**Assignment**
With the line that contains "Task: Click the bytes send value 33479435" as the first line, output exactly every line through the end of the material.

**Data shown**
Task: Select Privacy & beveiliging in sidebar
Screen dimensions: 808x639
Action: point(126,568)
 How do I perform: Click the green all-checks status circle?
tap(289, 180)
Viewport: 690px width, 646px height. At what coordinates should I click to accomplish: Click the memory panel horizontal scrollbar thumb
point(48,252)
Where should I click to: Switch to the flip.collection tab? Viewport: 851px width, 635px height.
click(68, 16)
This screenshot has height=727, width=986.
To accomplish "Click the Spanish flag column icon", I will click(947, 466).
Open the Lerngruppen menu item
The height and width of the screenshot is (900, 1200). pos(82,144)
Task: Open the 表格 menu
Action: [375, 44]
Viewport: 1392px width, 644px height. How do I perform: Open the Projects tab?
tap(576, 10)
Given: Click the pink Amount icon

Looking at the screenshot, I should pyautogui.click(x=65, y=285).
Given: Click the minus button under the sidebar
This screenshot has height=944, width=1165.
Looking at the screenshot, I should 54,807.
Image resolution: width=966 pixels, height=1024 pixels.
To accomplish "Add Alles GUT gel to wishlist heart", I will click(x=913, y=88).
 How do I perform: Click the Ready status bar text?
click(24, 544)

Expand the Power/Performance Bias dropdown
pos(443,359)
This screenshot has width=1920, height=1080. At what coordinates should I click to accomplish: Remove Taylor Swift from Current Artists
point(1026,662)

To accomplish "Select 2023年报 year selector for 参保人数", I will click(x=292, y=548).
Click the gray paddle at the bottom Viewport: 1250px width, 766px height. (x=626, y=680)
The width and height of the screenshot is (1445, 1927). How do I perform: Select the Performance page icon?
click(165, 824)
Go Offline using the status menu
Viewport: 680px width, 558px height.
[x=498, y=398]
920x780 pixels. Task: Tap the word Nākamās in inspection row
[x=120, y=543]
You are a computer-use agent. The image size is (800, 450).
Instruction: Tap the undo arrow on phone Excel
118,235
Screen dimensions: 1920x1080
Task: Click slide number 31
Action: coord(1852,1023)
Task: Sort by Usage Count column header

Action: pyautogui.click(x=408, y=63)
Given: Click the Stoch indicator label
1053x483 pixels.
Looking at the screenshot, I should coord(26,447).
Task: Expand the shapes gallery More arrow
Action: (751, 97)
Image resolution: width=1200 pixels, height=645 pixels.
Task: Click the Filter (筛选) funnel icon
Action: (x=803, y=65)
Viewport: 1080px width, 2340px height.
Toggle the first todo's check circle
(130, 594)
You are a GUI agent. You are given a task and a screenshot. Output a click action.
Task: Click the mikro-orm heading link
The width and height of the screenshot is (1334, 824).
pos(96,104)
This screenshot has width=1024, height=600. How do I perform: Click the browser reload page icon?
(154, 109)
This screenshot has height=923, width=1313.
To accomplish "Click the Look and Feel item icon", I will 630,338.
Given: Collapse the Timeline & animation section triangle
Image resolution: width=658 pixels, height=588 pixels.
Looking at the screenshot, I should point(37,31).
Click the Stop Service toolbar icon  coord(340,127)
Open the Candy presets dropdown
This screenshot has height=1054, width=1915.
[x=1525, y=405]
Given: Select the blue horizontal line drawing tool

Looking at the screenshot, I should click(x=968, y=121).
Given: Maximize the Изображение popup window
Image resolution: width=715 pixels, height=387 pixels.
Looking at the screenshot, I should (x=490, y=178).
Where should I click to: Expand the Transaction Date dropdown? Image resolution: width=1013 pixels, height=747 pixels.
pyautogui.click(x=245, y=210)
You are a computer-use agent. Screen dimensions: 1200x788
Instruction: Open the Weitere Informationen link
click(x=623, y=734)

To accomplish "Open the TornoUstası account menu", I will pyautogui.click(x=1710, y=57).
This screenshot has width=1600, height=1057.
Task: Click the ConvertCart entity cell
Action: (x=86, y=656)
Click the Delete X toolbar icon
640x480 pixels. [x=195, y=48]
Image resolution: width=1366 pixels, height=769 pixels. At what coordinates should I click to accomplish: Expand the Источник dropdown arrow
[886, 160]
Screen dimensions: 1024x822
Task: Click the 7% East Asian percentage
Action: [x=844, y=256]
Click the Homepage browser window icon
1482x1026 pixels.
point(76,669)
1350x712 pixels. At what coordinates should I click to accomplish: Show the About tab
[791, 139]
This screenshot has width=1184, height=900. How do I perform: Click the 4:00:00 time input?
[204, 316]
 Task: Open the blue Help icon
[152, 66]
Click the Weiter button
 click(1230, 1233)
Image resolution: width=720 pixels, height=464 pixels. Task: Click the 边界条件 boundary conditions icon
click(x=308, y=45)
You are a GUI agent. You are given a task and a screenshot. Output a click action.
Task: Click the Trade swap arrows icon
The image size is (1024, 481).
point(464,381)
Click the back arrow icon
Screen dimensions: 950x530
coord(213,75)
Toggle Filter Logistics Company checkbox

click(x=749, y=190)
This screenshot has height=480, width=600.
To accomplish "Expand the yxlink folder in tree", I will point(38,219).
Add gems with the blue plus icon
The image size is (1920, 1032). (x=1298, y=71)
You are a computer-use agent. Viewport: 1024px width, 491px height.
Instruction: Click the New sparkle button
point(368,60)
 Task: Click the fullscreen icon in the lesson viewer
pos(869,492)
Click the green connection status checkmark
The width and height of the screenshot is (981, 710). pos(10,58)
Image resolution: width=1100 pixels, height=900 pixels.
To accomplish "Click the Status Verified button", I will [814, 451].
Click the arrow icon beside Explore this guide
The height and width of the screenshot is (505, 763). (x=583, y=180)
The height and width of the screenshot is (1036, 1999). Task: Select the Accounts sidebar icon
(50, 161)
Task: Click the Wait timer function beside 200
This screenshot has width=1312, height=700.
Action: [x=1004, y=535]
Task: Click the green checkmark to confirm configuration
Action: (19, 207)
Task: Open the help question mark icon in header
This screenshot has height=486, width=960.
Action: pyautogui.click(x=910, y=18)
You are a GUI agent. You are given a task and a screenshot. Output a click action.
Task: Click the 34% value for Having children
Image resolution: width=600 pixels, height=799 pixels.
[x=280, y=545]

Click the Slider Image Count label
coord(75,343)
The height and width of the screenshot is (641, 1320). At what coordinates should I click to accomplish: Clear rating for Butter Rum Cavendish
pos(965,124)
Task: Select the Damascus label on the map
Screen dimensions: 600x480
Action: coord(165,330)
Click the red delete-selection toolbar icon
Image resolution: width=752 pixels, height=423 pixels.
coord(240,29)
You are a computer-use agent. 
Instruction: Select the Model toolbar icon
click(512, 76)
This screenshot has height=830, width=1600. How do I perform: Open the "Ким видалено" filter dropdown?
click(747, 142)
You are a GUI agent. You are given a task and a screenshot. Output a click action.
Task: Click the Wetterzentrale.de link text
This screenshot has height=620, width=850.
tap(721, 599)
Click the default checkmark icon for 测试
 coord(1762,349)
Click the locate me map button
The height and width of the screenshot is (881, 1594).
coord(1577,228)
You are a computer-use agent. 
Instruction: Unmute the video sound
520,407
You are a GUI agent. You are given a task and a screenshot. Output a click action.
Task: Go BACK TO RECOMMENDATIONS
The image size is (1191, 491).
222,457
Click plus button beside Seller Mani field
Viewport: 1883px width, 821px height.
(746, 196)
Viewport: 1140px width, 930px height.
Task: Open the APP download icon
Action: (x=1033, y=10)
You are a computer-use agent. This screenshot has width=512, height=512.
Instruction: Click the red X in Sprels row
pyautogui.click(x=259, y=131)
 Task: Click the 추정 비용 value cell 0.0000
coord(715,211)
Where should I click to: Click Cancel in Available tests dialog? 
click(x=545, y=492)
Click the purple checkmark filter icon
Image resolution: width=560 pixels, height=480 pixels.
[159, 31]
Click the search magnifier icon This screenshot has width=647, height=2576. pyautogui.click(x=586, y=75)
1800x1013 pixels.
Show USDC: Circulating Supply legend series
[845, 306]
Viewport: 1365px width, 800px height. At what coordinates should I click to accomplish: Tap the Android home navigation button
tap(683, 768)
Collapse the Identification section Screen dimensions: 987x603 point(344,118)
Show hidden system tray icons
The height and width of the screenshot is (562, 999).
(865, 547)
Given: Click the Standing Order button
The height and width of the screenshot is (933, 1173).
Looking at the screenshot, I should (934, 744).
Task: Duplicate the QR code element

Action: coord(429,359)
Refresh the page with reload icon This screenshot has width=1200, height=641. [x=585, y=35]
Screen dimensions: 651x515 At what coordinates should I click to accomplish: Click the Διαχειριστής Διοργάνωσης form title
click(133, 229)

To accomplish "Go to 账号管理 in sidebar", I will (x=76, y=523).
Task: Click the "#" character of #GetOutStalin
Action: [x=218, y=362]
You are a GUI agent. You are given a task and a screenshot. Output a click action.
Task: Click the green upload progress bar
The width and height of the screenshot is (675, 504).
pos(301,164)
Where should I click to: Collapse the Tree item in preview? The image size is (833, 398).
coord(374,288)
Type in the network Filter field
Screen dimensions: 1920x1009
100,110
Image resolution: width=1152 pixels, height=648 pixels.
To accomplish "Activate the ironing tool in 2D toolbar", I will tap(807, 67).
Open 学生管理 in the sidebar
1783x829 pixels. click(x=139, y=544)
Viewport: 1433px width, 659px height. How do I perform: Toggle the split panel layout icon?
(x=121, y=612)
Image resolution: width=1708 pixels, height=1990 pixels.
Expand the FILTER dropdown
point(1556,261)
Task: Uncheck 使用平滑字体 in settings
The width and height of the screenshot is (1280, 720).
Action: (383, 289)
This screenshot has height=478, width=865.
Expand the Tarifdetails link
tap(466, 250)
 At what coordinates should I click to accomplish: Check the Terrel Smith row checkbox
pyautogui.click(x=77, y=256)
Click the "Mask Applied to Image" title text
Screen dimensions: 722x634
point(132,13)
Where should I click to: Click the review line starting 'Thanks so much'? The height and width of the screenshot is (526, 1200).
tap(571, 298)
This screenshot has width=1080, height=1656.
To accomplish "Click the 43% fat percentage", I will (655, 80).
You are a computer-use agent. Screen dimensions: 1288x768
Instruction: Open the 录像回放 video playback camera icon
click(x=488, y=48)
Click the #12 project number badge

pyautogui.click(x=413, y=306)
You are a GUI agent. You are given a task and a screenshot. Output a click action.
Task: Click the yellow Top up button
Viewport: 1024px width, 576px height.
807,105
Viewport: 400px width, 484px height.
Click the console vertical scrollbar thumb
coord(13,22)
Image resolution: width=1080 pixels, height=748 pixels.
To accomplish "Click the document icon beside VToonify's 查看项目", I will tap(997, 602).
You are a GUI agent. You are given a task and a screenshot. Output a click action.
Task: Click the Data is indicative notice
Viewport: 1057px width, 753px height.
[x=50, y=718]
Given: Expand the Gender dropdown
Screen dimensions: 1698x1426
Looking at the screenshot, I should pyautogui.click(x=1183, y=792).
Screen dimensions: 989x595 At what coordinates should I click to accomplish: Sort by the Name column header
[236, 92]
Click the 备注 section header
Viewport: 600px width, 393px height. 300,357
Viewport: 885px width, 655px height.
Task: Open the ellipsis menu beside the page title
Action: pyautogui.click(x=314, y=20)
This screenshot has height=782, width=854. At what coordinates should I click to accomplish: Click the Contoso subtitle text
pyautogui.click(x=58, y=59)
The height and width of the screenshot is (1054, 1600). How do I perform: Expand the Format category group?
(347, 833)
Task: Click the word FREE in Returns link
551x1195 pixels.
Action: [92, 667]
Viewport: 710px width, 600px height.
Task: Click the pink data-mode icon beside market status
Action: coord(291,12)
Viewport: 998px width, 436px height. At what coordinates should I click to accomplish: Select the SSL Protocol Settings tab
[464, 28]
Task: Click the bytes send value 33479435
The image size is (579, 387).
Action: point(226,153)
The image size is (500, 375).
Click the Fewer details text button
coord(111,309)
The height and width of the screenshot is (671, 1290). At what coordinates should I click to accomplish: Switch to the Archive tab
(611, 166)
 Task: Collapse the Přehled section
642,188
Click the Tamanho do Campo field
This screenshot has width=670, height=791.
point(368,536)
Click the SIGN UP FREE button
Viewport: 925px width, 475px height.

**Exercise result**
Task: Click the bytes send value 33479435
The image size is (579, 387).
Action: point(226,153)
The image size is (500, 375).
Click the Fewer details text button
coord(111,309)
The height and width of the screenshot is (671, 1290). At what coordinates should I click to accomplish: Switch to the Archive tab
(611, 166)
 Task: Collapse the Přehled section
642,188
Click the Tamanho do Campo field
This screenshot has width=670, height=791.
point(368,536)
Click the SIGN UP FREE button
Viewport: 925px width, 475px height.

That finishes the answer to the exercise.